◆ **Your goal**: Arrange the listing from the line holding "The width and" through the line holding "pos(401,189)", inclusive, as a Markdown table with the columns Row and Line, skipping blank lines and leaving the pictures out.

◆ **Input material**:
________________________
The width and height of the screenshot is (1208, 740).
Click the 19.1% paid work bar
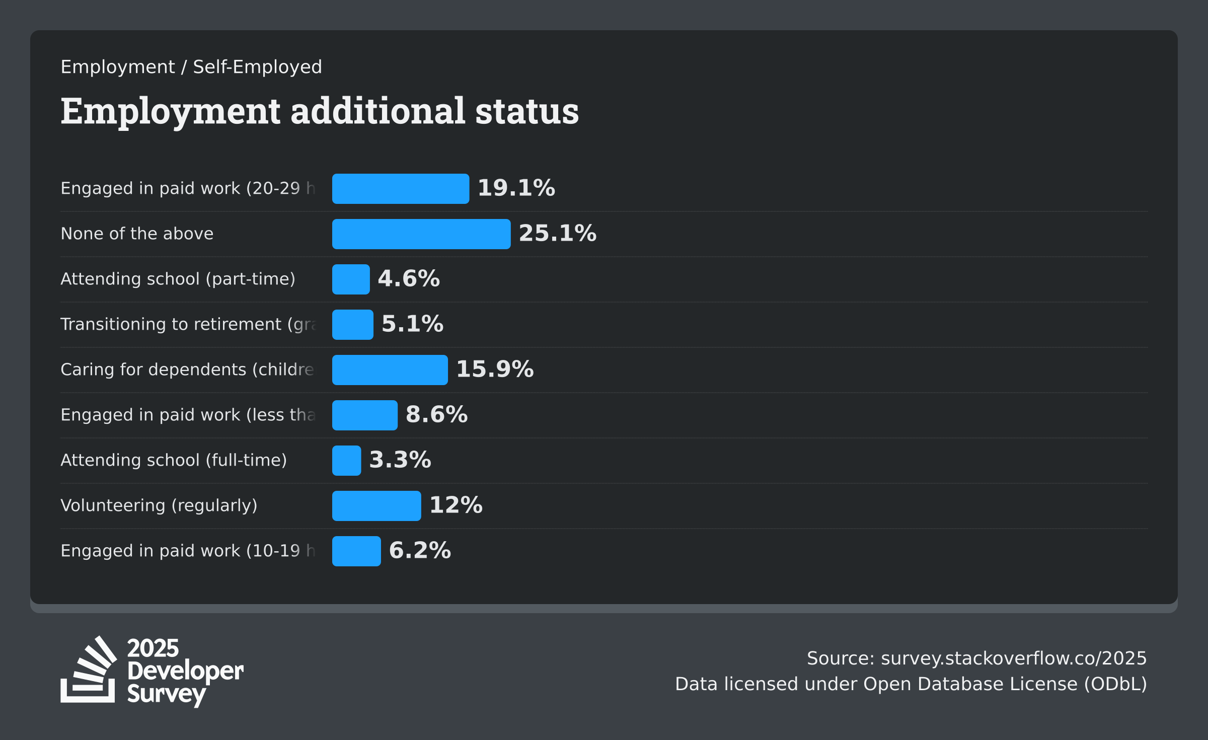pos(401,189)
________________________
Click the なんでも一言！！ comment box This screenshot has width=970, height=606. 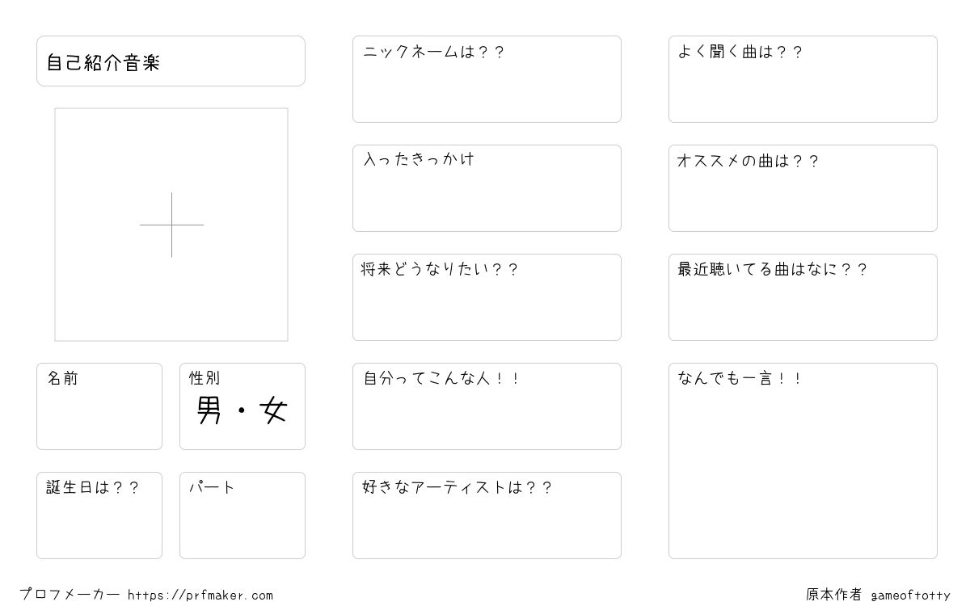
________________________
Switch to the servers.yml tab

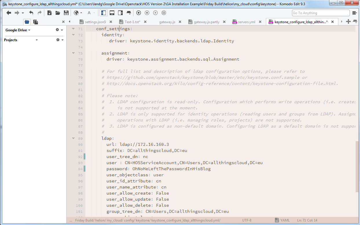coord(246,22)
________________________
◆ **Complete response**:
| Row | Line |
|---|---|
| 1 | The width and height of the screenshot is (1208, 740). |
| 2 | Click the 19.1% paid work bar |
| 3 | pos(401,189) |